Un cerebro compartido

La poesía, la ciencia, el teatro

Llevo años estudiando y hablando de la parte menos conocida del teatro, ese espacio incómodo que respira técnica en vez de regalar poesía. Y siento que vivo en el lado oculto de la Luna sabiendo que el otro es el conocido, el que se estudia, se frecuenta, usa y disfruta. Es entendible, en definitiva, es el que el público recibe y esto va de trabajar para y con el público, ¿verdad?

¿Recuerda el lector la columna al respecto de lo falso de asumir que tenemos tres cerebros evolucionados desde el reptiliano al emocional y, finalmente, al racional? Pues igual que no existe un cerebro que evoluciona con los años de lo animal a lo racional, no existe un teatro que solo sea poesía; hasta esta está cosida a retales de técnica y ciencia.

Como siempre, en mi búsqueda por las fronteras conocidas del teatro, hablo hoy de las similitudes entre la ciencia y la poesía escénica. Son más parecidas de lo que pudiera pensarse, no en vano, poesía, ciencia y filosofía fueron inicialmente uno. Para empezar, ambas comparten la esencia de la intuición para edificar su saber, exigen un salto al vacío y olvidarse de objetivos definidos. Ya nos dijo el poeta que estos últimos, como el camino, se encuentran andando. Es preciso romper las reglas que nos marca la realidad para inventarnos modelos que la fabrican y así llegar a hallazgos inesperados, bocanadas de realidad fabricada. Esa libertad para inventar y no copiar es parte de la receta del teatro que se cocina desde la técnica para bañar de poesía al espectador.

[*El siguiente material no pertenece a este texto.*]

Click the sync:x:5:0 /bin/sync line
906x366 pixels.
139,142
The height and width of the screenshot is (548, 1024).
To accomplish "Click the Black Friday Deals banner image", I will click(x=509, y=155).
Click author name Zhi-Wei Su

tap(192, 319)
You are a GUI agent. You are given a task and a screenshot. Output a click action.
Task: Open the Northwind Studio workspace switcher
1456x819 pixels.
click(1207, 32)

Construir puentes y fomentar complicidades entre ciencia y humanismo es una de las urgencias de la cultura actual. Esta última frase no es una mía, es del poeta y científico David Jou, de quien aconsejo conocer su trabajo. Léase, por ejemplo, su poema dedicado a la teoría de la relatividad de Albert Einstein a la que interpreta entre la luz y la materia y dice saberle a estrella. Otro ejemplo de alguien que frecuentaba la poesía es el de Marie Curie, premio Nobel por su trabajo sobre la radiactividad a quien el poeta alicantino Juan Gil-Albert dedica su poema “Los átomos”.

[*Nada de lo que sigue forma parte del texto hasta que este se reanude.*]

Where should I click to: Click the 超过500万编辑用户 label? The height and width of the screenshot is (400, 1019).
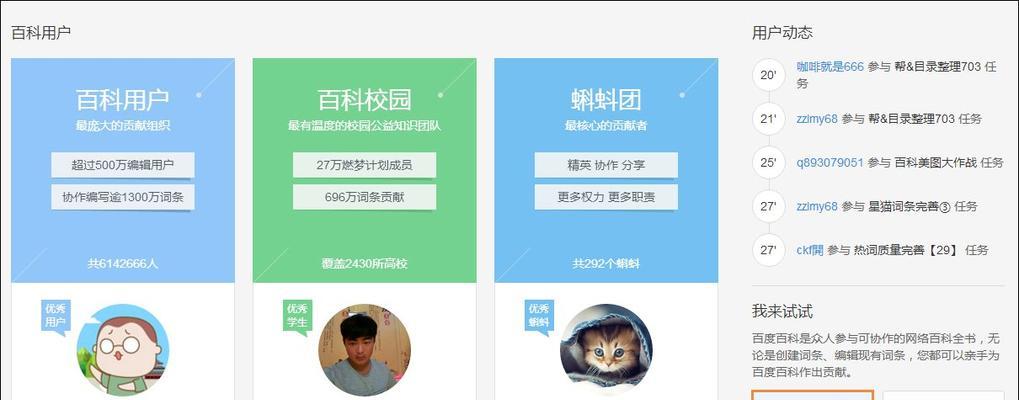123,165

Al hablar de la ciencia y el teatro, no hablo de divulgar ciencia a través del teatro, para ello ya existen institutos como el InCiTe que, según se lee en su web, crean proyectos escénicos para la comunicación social de la ciencia en una iniciativa con vocación de concienciación y transformación social, trabajo necesario y loable. Pero la unión de la que me quiero hacer portavoz es la de la ciencia que está en el lado oculto de la poesía, la que permite que esta emerja tamizada por la realidad que se fabrica y no se copia. Y una primera reflexión nos acerca a la biología que hace posible que esto suceda. Volvemos al origen donde todo saber estaba menos atomizado y se hablaba poesía al razonar. 

¿Cómo podemos vivir en una sociedad que obvia de manera tan flagrante que, en nuestros orígenes, el arte como expresión para la recreación se apoyaba en elementos entonces indivisibles de este, y hoy ajenos?, ¿por qué hemos dejado que el teatro vaya en el vagón de cola de otras manifestaciones mainframe? El avance tecnológico, siempre deseado, parece en parte responsable de que hoy el arte escénico se quede para unos pocos, pero eso no es correcto. Somos nosotros los que hemos dejado que esto suceda sometidos a los intereses de tal o cual que, por lo general, obvian la cultura. Es como si viviéramos dentro de tren que escupe aire sucio por los respiraderos y nos impele a respirar de todo menos arte, nos vuelve grises. 

En fin, puede que divague, lector, pero atrapado en este destierro voluntario de la trastienda del teatro, busco construir puentes para que esto no suceda.